In early September 1945, an intelligence officer from the Russian embassy, Igor Gouzenko, and his family tramped around Ottawa for 2 days trying to get the Canadian police, journalists, and officials to believe that he was attempting to defect with proof of a Soviet spy ring operating in Canada.

Igor Gouzenko was born in 1919 at the start of the Russian Revolution and was drafted  into the Red Army during the Second World War. He became a cypher clerk for the GRU, the Soviet military intelligence agency, with a posting in Ottawa where he was to assist in a spy operation led by Colonel Nikolai Zabotin. Gouzenko and his wife were impressed by the freedom and prosperity of Canada and, when summoned back to Moscow, began to think of defecting. With a bundle of documents stolen from the embassy, and his wife carrying their small child, he made the rounds of the RCMP, the Ottawa Journal, and a magistrate’s court in an attempt to win sanctuary. The Mackenzie King government was suspicious and not interested in causing trouble with the Soviets but eventually agreed to take him in.

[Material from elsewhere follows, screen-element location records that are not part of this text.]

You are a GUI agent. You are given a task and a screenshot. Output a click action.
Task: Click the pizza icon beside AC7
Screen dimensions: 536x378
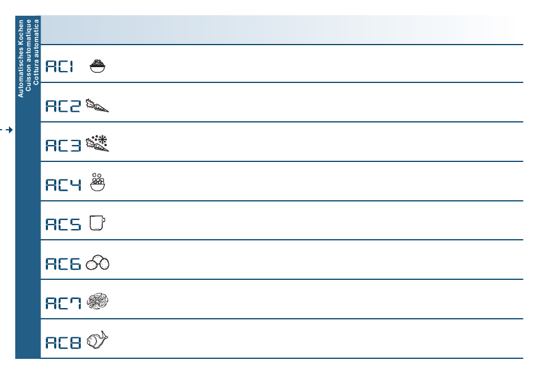[x=98, y=301]
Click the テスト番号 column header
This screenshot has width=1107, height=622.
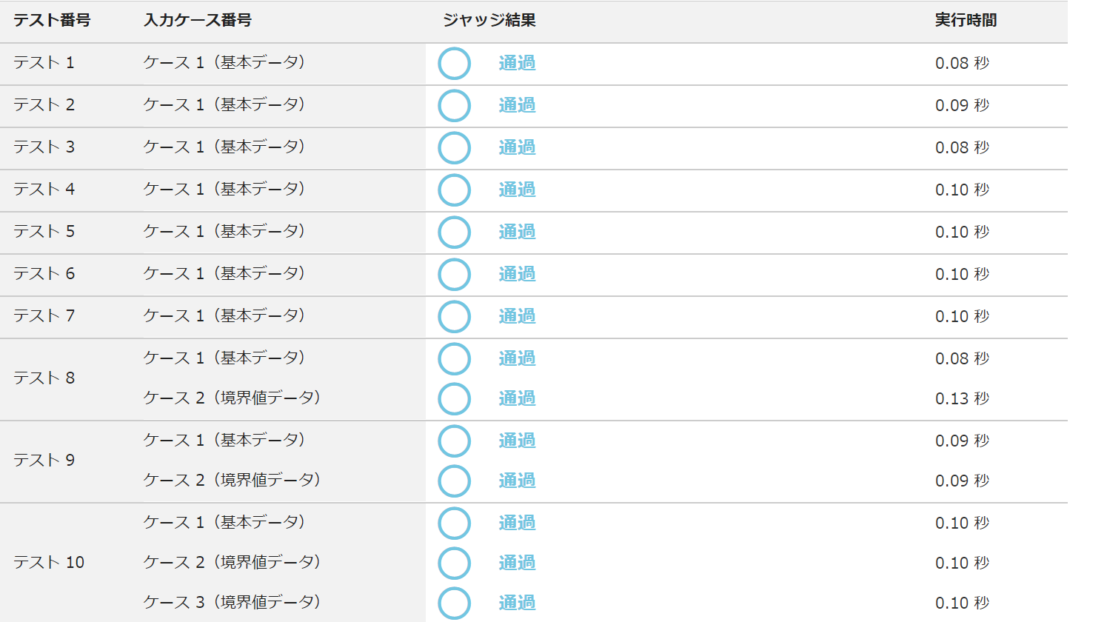[x=52, y=21]
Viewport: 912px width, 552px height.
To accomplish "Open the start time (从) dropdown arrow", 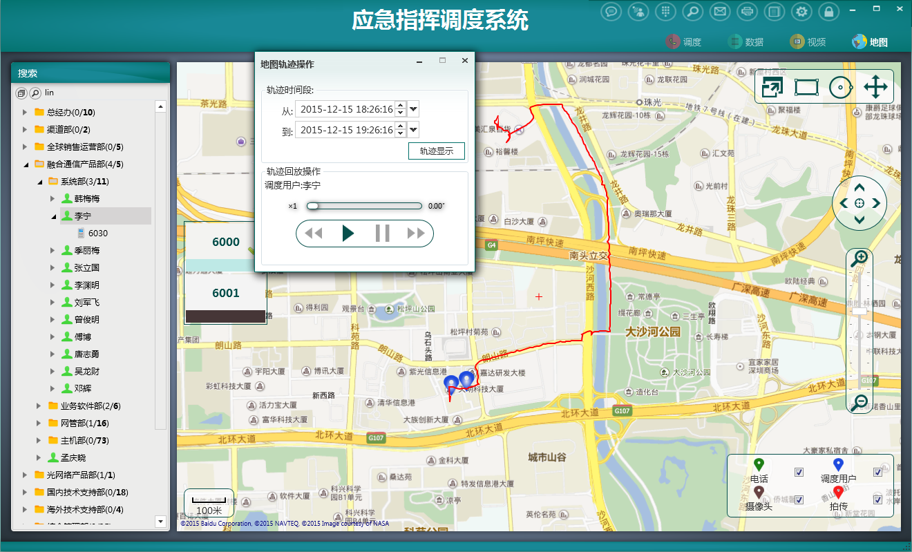I will click(413, 109).
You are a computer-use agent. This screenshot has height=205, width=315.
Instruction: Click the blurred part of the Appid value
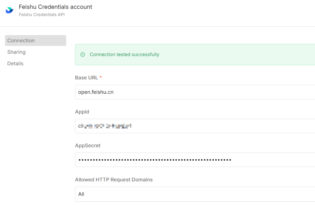coord(107,126)
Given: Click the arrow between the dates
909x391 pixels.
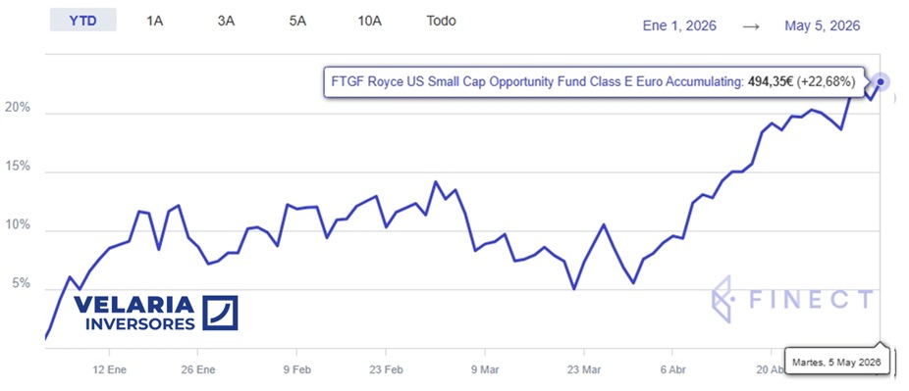Looking at the screenshot, I should coord(751,26).
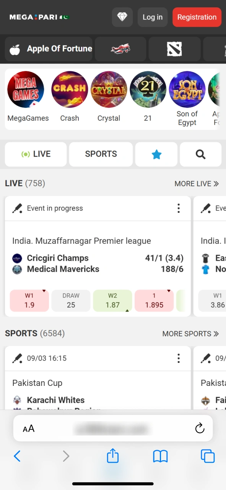Switch to the LIVE tab

[x=36, y=154]
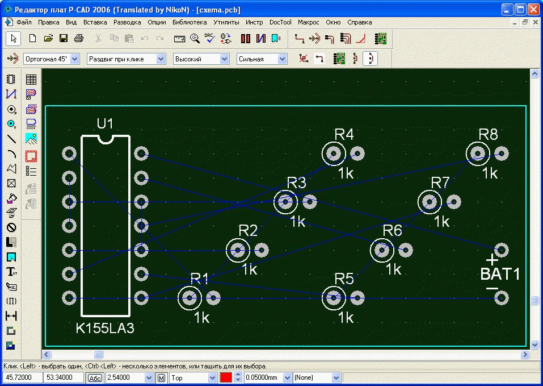The image size is (543, 386).
Task: Click the R4 resistor pad on board
Action: [333, 153]
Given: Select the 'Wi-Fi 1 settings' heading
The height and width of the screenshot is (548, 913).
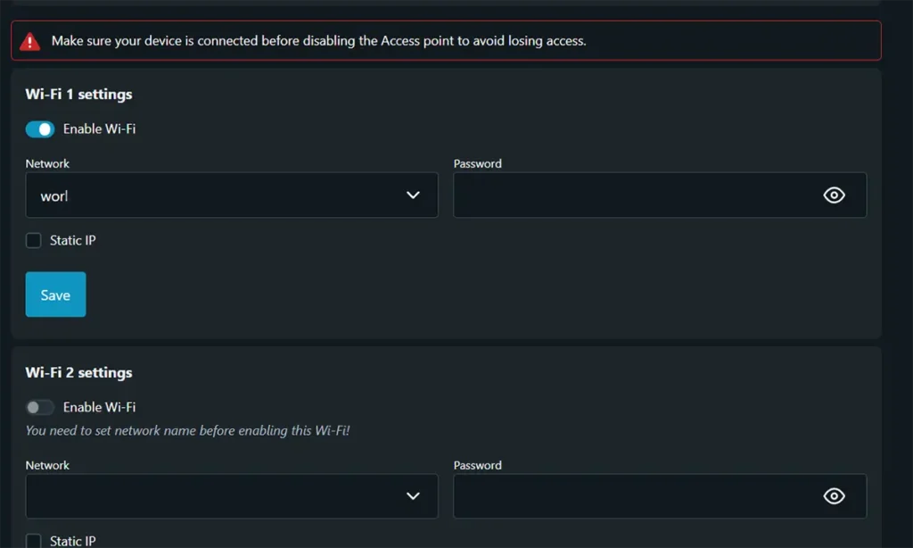Looking at the screenshot, I should click(x=78, y=95).

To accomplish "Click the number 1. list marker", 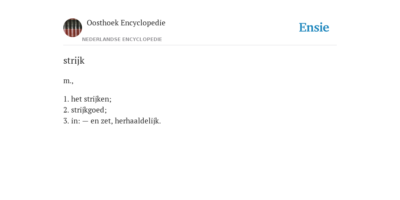I will click(66, 99).
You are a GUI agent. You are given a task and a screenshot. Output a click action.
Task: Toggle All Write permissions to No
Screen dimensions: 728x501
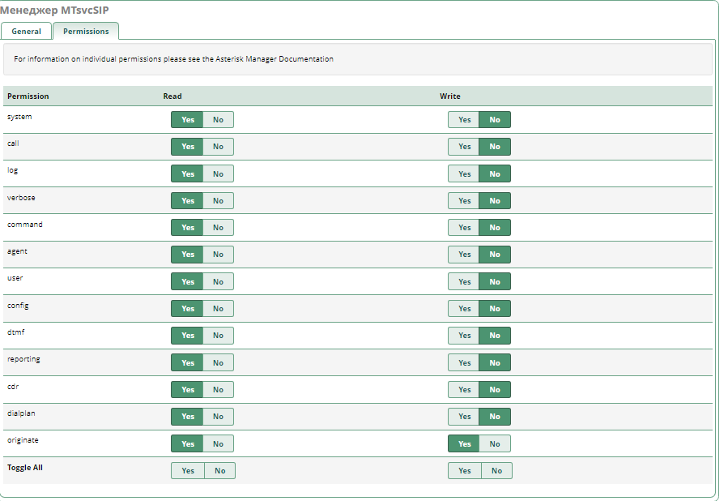[496, 471]
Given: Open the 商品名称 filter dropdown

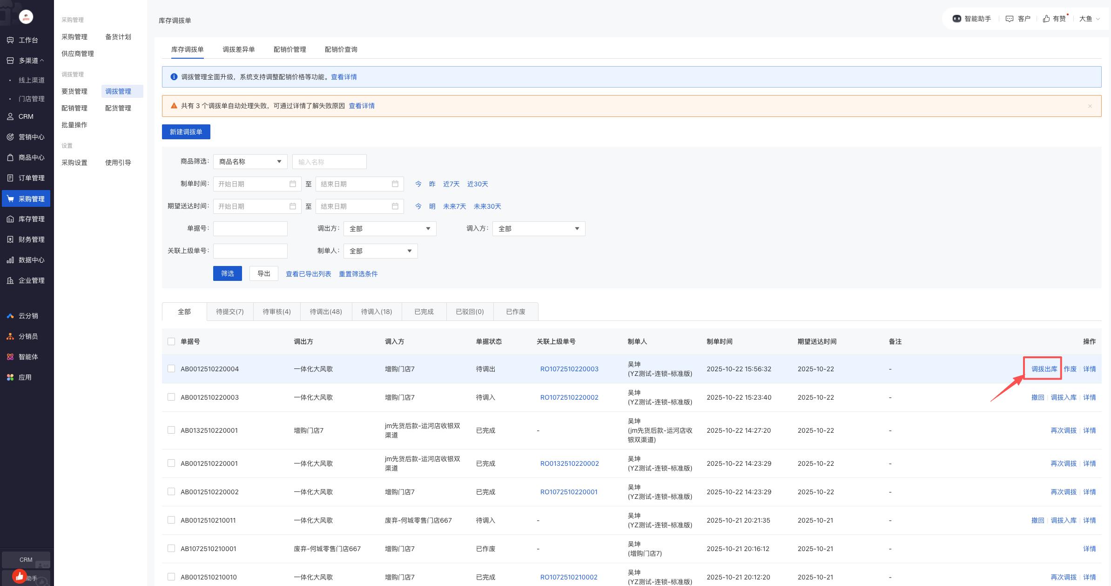Looking at the screenshot, I should 250,162.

Gouzenko and his purloined files were able to convince the government that Russian intelligence had penetrated Canadian political and scientific circles in an attempt to gain atomic secrets. The resulting investigation saw 12 suspects, including a Montreal Progressive Labour member of Parliament (Fred Rose, Canada’s only Communist MP), a scientist, bureaucrats (some in the National Film Board) and some army officers arrested. In retaliation, Canada expelled Russian diplomats and removed our ambassador from Moscow until 1953.

Rose was sentenced to 6 years in jail and died eventually in Poland where he had been born; Gouzenko was given a new identity (in public appearances such as the television quiz show Front Page Challenge he always wore a hood) and police protection. He eventually became an author and won a Governor-General’s prize for a 1954 novel. He died in a Toronto suburb in 1982.

The Gouzenko revelations led to further investigations of Soviet spying in the USA and Britain and helped to begin the period of frosty relations known as the Cold War.